Two-seat French glider, 1956

The Bréguet Br 904 Nymphale (Nymph) is a two-seat training and competition sailplane, built in France in the 1950s. A direct development of the successful Breguet Br 901 Mouette, it competed at two World Gliding Championships but has mostly been used in small numbers by gliding clubs.

==Design and development==

The Nymphale is a two-seat development of the double World Gliding Championships (WGC) winning Br 901 Mouette. It is larger all round, with a 2.72 m increase in span and 1.43 m longer, but is built of wood and fabric like the single-seater. Behind the wings the 904 and the 901 S1 - the two seater has the more angular fin and rudder of the later 801s - are very much alike in appearance, with a tapering fuselage and conventional empennage. The mid mounted wings, though straight-tapered like those of the 901, differ in having no sweep on the leading edge so that at mid-chord the wing is forward-swept. The cockpit, necessarily lengthened, has the same style of fuselage contour following canopy as the 901 but is divided into front and rear sections, the latter stretching back over the wing leading edge.

The Nymphale made its first flight on 26 May 1956; two more prototypes followed.

==Operational history==
Fifteen production series 904S Nymphales were built in the late 1950s and widely used by gliding clubs. The Nymphale also competed: one placed 5th in the two-seater class of the 1956 WGC held at Saint-Yan in France. Two years later it again competed in the WGC, held at Leźno in Poland, this time in the Open class with one seat empty.
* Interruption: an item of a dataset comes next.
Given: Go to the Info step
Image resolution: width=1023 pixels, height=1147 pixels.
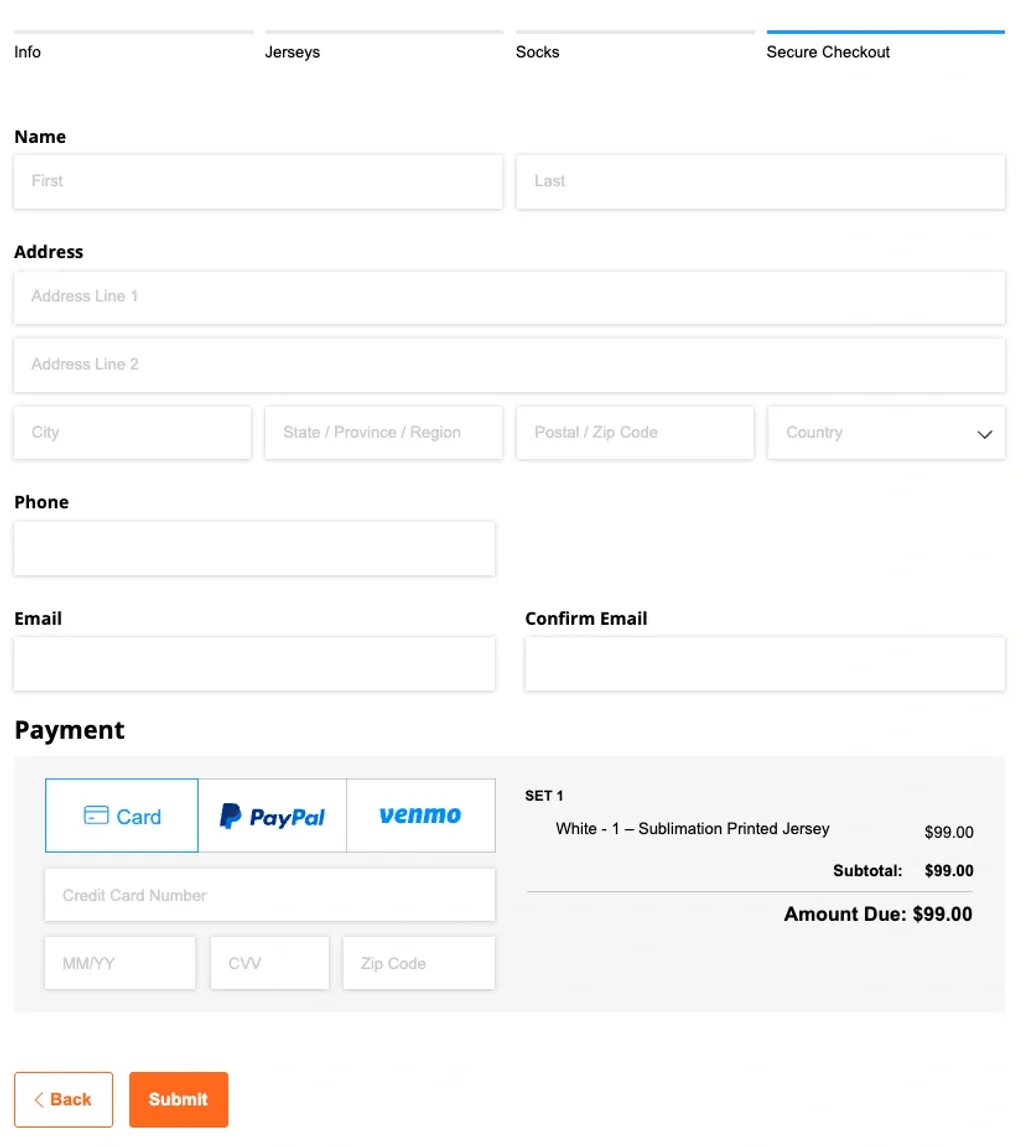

With this disadvantage it could gain only 17th place.

In 2010 six complete Nymphales were on the civil registers of European countries, all in France.

==Variants==
- 904
  Prototypes, three built.
- 904S
  Production series, 15 built.

==Bibliography==
- Cuny, Jean (1977). "Les Avions Breguet (1940/1971)"
- Lacaze, Henri (2016). "Les avions Louis Breguet Paris"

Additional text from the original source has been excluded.